Outsourcing sengaja diciptakan oleh pengusaha bekerjasama dengan pemerintah, didesain agar perusahaan pengguna tenaga kerja bisa menikmati keuntungan sangat besar, tanpa harus memikul beban tanggung jawab penuh terhadap buruh. Upah rendah, status kerja tidak jelas, minimnya jaminan sosial, hingga Pemutusan Hubungan Kerja (PHK) dapat dilakukan sewaktu-waktu ” bila masih suka dipakai, dan ketika tidak suka dibuang” alasan PHK sewaktu-waktu ini pun bermacam ragam, mulai dari alasan kinerja buruk dan sebagainya.
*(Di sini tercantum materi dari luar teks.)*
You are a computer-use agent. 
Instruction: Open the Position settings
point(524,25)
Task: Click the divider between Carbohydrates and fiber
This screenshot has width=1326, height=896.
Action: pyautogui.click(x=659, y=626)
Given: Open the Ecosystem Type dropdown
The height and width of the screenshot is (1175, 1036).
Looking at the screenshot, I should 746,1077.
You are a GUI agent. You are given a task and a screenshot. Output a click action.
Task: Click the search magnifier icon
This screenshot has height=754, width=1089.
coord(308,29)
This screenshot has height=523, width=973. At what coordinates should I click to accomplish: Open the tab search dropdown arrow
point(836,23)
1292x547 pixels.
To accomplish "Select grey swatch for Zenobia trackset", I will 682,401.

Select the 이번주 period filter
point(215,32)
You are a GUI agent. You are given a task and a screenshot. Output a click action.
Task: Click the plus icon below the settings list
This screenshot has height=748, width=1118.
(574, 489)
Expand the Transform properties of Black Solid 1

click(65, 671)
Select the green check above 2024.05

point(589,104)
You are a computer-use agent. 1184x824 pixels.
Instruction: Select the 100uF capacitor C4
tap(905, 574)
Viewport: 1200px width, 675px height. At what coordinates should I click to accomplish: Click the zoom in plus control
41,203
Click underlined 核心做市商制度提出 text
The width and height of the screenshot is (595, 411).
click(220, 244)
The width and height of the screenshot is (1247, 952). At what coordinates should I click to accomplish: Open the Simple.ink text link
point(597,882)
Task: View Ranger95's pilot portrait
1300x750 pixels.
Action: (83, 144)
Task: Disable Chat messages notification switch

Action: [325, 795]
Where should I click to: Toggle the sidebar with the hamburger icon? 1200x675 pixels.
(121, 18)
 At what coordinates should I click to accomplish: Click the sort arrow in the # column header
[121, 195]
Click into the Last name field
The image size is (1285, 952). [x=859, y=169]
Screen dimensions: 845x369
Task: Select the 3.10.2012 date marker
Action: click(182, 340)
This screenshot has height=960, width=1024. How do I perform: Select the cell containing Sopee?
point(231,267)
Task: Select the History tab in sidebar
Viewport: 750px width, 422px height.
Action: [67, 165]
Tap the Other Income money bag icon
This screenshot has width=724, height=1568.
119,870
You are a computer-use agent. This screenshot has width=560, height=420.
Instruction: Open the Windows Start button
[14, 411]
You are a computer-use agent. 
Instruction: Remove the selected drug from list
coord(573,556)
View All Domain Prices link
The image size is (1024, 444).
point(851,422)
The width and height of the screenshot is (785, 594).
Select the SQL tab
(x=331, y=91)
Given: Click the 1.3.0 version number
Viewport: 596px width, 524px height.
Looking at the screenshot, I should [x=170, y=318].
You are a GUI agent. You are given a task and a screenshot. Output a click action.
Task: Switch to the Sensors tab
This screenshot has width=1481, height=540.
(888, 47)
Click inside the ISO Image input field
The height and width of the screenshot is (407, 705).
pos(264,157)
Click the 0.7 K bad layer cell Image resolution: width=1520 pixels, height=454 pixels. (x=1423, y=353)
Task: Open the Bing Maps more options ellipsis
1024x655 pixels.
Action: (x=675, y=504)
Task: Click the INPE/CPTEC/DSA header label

Sistim outsourcing juga merupakan lahan bisnis yang basah bagi pengusaha penyedia tenagakerja, mulai dari perekrutan, penyaluran hingga pembayaran gaji, pengusaha penyedia tenaga kerja mendapatkan keuntungan yang berlipat ganda.
Buruh outsourcing tidak ada bedanya dengan barang sewaan, dipindah-pindah sesuka hati, tanpa kepastian karir. Hak-hak normatif dijamin oleh undang-undang, seperti upah layak, cuti, dan pesangon, sering dipangkas dengan dalih “perjanjian kontrak”.
Lebih Ironis banyak buruh outsourcing bekerja pada pekerjaan utama atau pekerjaan yang berhubungan langsung kepada proses produksi, tetapi tidak pernah merasakan kenyamanan dan keamanan kerja layaknya buruh tetap.
Bagi pengusaha penyedia tenaga kerja, outsourcing adalah bisnis yang menjanjikan dan pasti mendapatkan keuntungan dan tidak akan mengalami kerugian.
Sedangkan bagi pengusaha pengguna buruh outsourcing adalah jalan pintas untuk menekan biaya produksi.
Sebaliknya bagi buruh, outsourcing adalah perangkap yang mengikat mereka pada rantai kemiskinan, jelas terlihat bahwa sistem outsourcing bukanlah sebuah solusi untuk kesejahteraan, melainkan bentuk perbudakan gaya baru yang menjerumuskan buruh (rakyat) kedalam jurang kemiskinan.
Buruh outsourcing bekerja keras membanting tulang, tetapi hasil jerih payahnya lebih banyak mengalir ke kantong perusahaan penyedia tenaga kerja dan perusahaan pengguna. Mereka kehilangan kendali atas nasib sendiri, dan setiap saat bisa “dibuang” tanpa belas kasihan.
Hal inilah mengapa serikat buruh, aktivis, dan seluruh buruh harus bersatu menuntut penghapusan praktik outsourcing, terutama di pekerjaan yang bersifat tetap dan berhubungan langsung dengan proses produksi. Kekuatan kolektif kaum buruh dan persatuan atau gabungan dari seluruh serikat buruh adalah satu-satunya senjata untuk memutus rantai sistem penghisap darah ini.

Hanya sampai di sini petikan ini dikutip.